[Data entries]
==============================

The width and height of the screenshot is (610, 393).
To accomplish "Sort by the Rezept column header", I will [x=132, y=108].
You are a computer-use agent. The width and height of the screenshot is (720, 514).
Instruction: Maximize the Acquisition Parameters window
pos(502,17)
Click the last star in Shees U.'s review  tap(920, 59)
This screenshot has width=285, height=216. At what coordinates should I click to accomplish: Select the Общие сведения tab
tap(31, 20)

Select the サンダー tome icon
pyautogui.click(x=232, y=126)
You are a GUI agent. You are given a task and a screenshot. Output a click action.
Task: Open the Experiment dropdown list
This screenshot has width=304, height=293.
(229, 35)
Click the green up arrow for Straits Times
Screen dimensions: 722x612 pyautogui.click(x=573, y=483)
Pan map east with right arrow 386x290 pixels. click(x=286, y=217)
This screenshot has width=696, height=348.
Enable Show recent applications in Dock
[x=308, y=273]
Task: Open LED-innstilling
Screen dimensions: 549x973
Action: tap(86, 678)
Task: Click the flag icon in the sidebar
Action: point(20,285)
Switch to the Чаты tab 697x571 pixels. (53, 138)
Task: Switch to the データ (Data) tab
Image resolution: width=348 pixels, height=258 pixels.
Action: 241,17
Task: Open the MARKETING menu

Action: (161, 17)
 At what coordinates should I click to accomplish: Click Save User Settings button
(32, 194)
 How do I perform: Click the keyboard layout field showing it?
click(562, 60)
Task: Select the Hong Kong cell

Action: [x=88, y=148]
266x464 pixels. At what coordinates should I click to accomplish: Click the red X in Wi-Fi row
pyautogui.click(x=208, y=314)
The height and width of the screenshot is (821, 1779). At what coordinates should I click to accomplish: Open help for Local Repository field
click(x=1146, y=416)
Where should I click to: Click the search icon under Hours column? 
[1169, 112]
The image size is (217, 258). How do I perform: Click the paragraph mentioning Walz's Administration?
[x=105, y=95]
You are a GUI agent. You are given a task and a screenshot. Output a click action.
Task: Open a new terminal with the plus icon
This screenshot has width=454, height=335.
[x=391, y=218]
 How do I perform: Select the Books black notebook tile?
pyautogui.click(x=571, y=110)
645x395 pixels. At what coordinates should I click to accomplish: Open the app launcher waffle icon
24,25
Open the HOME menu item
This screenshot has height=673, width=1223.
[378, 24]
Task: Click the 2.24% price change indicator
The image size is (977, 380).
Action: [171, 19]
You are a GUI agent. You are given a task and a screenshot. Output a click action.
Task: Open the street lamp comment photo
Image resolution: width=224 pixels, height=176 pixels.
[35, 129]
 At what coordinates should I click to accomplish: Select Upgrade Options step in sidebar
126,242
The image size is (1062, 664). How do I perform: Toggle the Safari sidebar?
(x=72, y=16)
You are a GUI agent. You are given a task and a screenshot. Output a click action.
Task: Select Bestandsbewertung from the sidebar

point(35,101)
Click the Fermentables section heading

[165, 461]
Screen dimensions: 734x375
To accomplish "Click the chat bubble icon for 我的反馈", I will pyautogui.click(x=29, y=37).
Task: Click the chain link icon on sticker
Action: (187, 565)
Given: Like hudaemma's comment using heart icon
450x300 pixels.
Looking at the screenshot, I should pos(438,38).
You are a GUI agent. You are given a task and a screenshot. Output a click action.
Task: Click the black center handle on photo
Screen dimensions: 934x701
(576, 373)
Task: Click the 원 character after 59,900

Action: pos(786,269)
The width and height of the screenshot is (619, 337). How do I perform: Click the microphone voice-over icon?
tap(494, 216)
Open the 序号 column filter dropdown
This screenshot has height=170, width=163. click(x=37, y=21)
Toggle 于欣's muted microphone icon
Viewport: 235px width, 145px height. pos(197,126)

==============================

> _What this task involves_
Keeping every character as it is, restate the lines above that run from the line with "This screenshot has width=304, height=293." through the line with "Task: Open LED-innstilling", both included, and nothing else.

> _Answer section_
This screenshot has width=304, height=293.
(229, 35)
Click the green up arrow for Straits Times
Screen dimensions: 722x612 pyautogui.click(x=573, y=483)
Pan map east with right arrow 386x290 pixels. click(x=286, y=217)
This screenshot has width=696, height=348.
Enable Show recent applications in Dock
[x=308, y=273]
Task: Open LED-innstilling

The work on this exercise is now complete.